TASK ITEM: Transcribe every entry exactly, leaving out any pictures.

+-------+

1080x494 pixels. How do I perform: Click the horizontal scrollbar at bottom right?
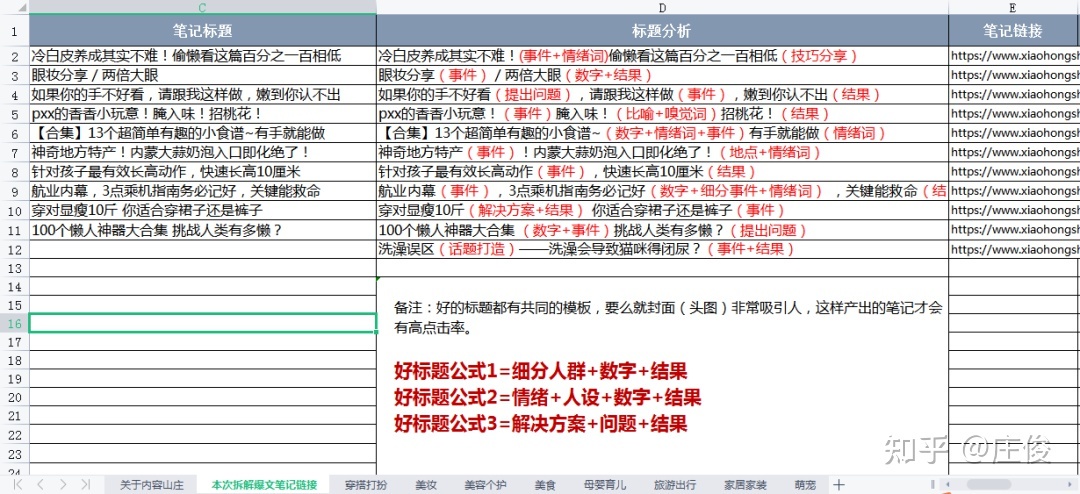click(x=960, y=485)
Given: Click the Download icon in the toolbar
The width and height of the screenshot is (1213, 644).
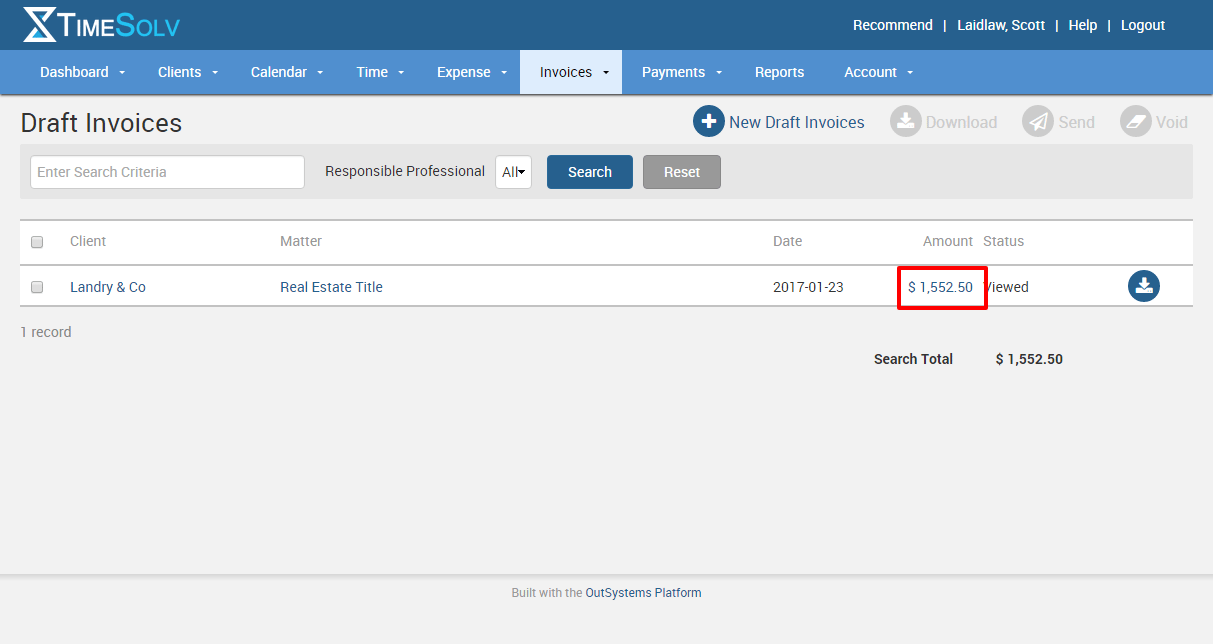Looking at the screenshot, I should coord(905,122).
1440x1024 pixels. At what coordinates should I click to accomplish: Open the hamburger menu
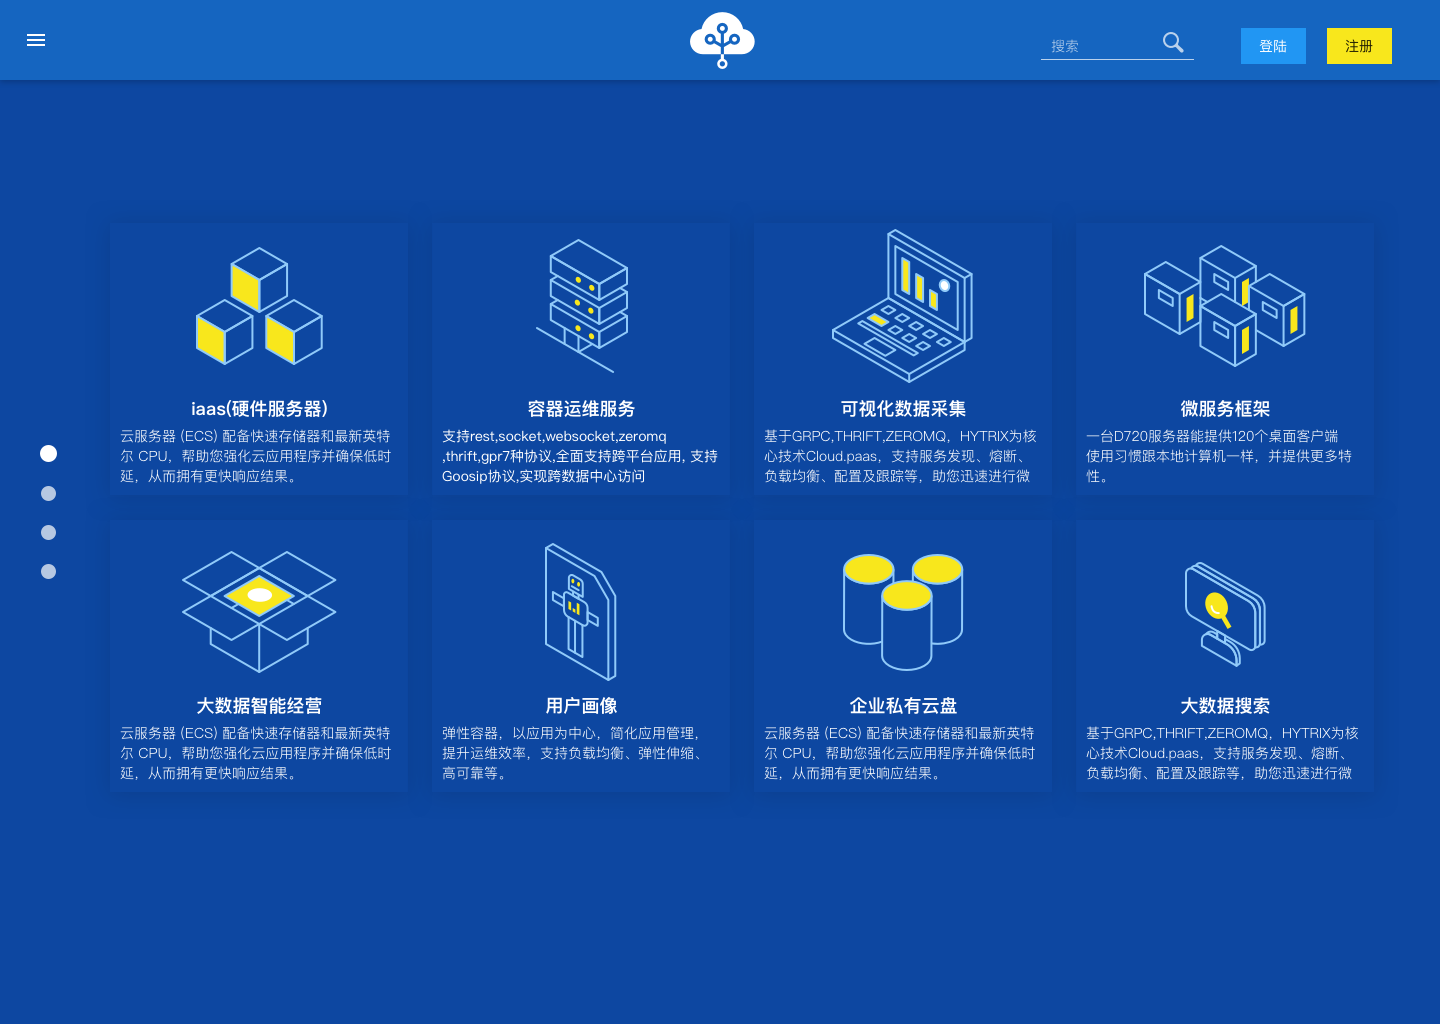click(x=36, y=40)
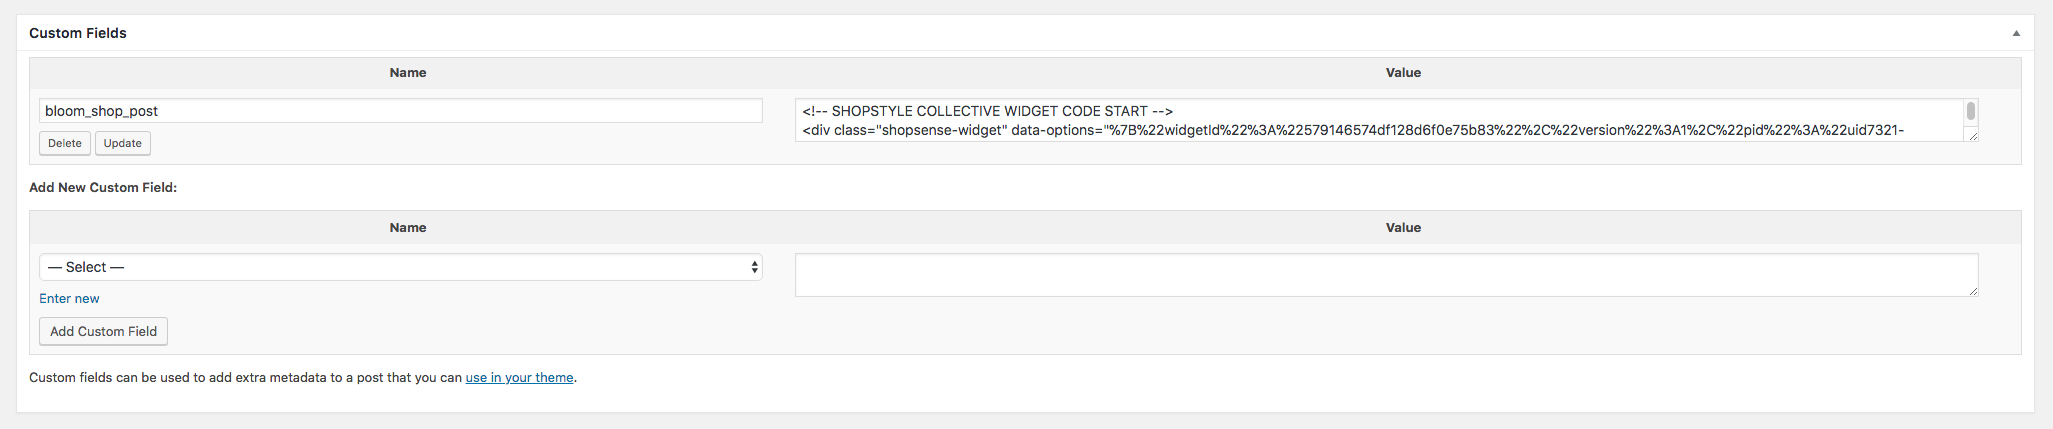Click Value header in the new field table
This screenshot has height=429, width=2053.
pyautogui.click(x=1403, y=228)
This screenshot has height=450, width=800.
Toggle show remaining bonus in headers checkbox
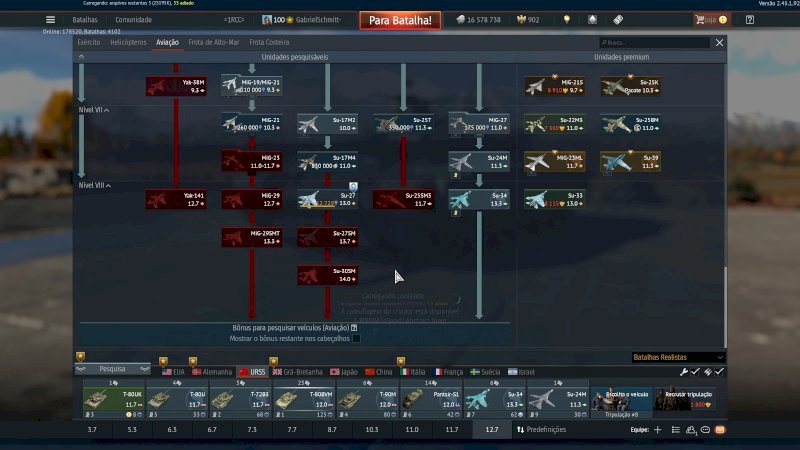pyautogui.click(x=355, y=338)
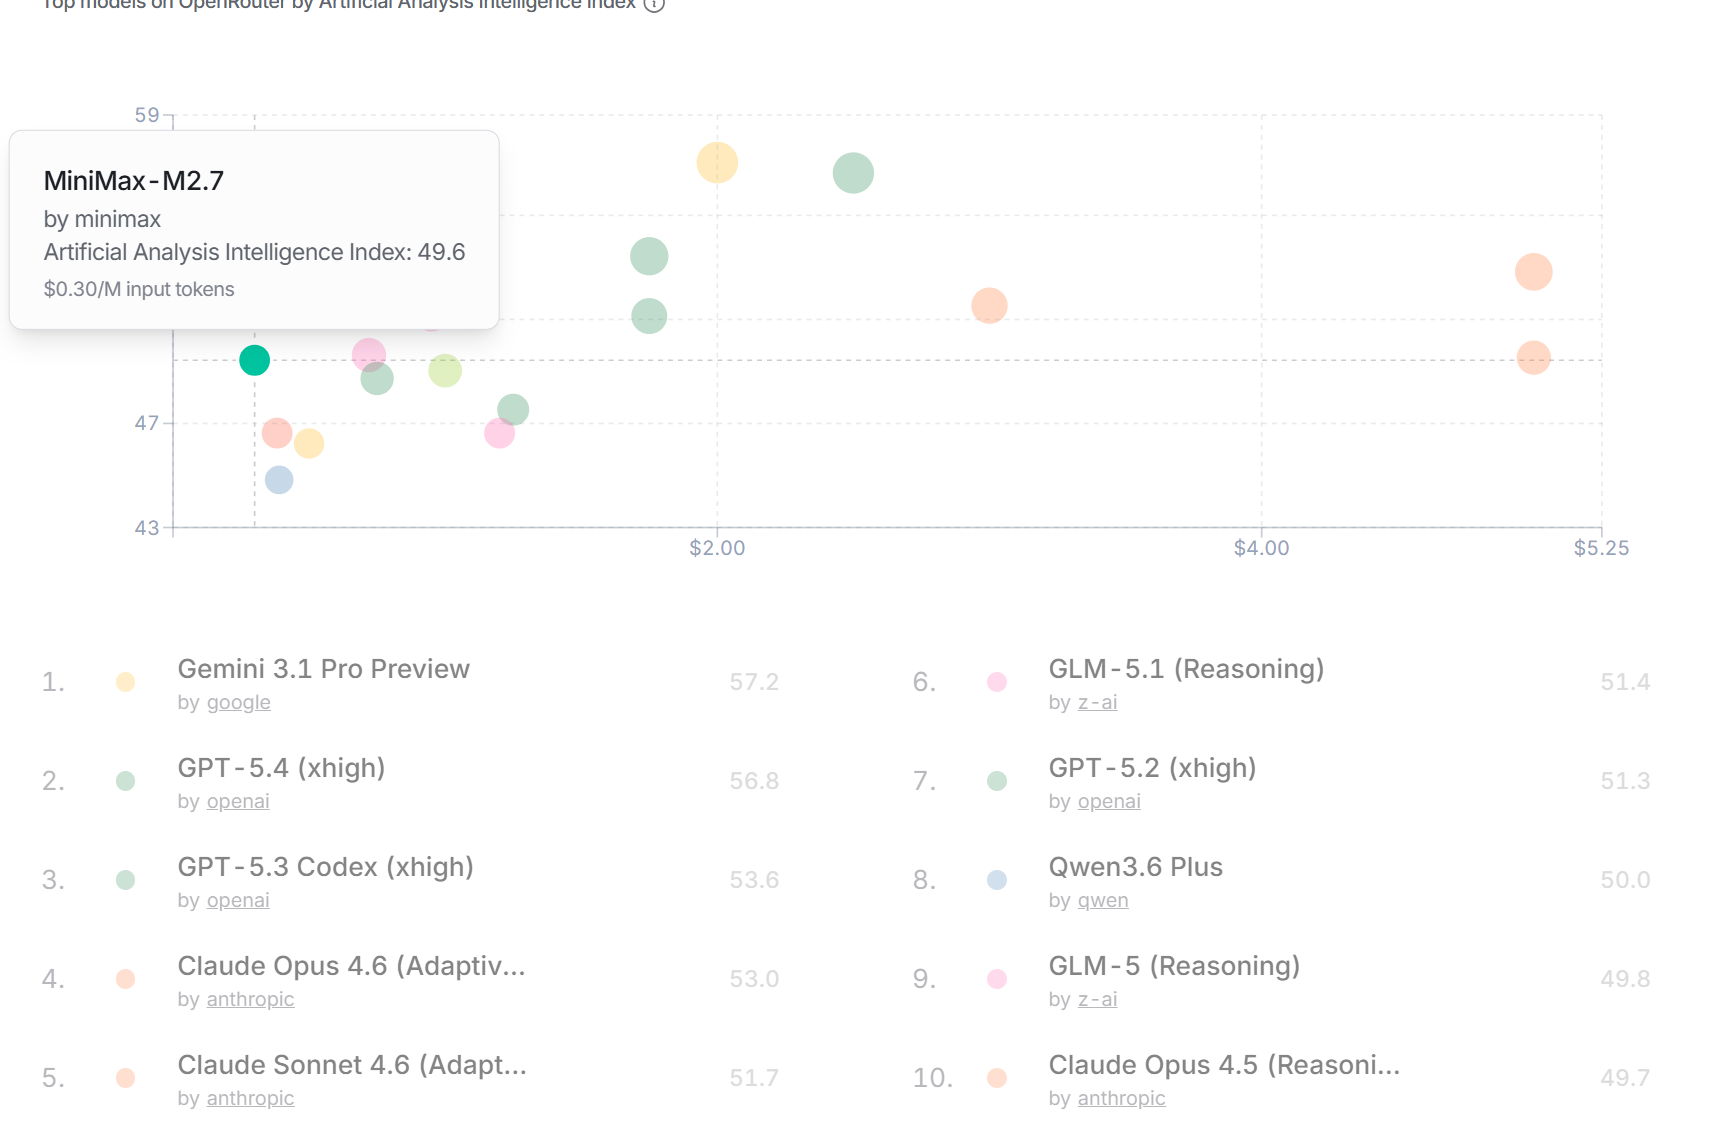Open the Claude Opus 4.5 (Reasoning) entry
This screenshot has width=1720, height=1142.
point(1223,1065)
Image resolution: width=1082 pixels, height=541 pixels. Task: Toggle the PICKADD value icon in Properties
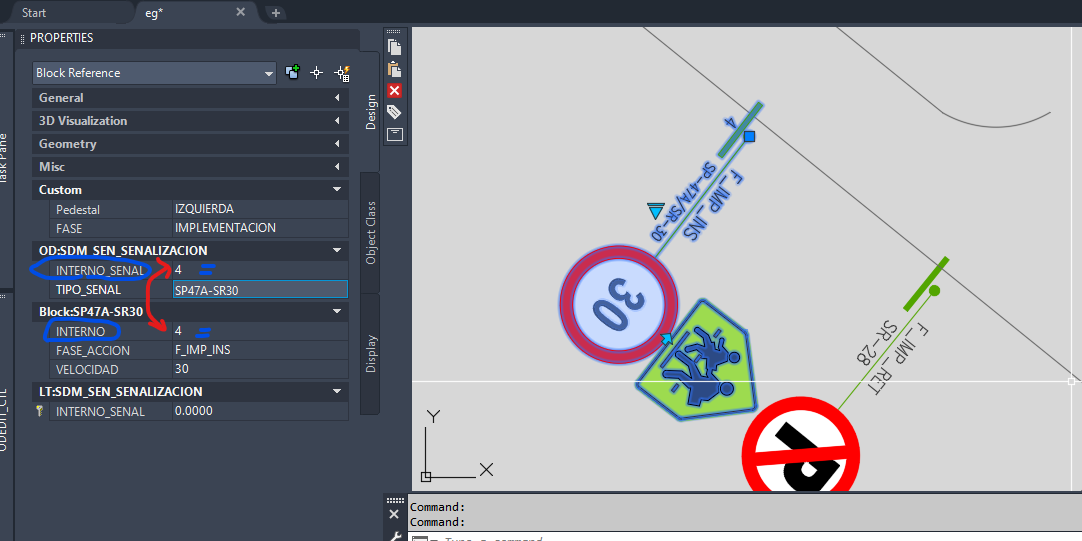pyautogui.click(x=293, y=73)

+-------+

ANSWER FOR THIS EXERCISE:
1080x494 pixels. How do I perform: Click the horizontal scrollbar at bottom right?
click(x=960, y=485)
Given: Click the Download icon in the toolbar
The width and height of the screenshot is (1213, 644).
Looking at the screenshot, I should coord(905,122).
1440x1024 pixels. At what coordinates should I click to accomplish: Open the hamburger menu
click(x=36, y=40)
Click Value header in the new field table
This screenshot has height=429, width=2053.
pyautogui.click(x=1403, y=228)
This screenshot has height=450, width=800.
Toggle show remaining bonus in headers checkbox
pyautogui.click(x=355, y=338)
Open the Claude Opus 4.5 (Reasoning) entry
This screenshot has width=1720, height=1142.
point(1223,1065)
Image resolution: width=1082 pixels, height=541 pixels. Task: Toggle the PICKADD value icon in Properties
pyautogui.click(x=293, y=73)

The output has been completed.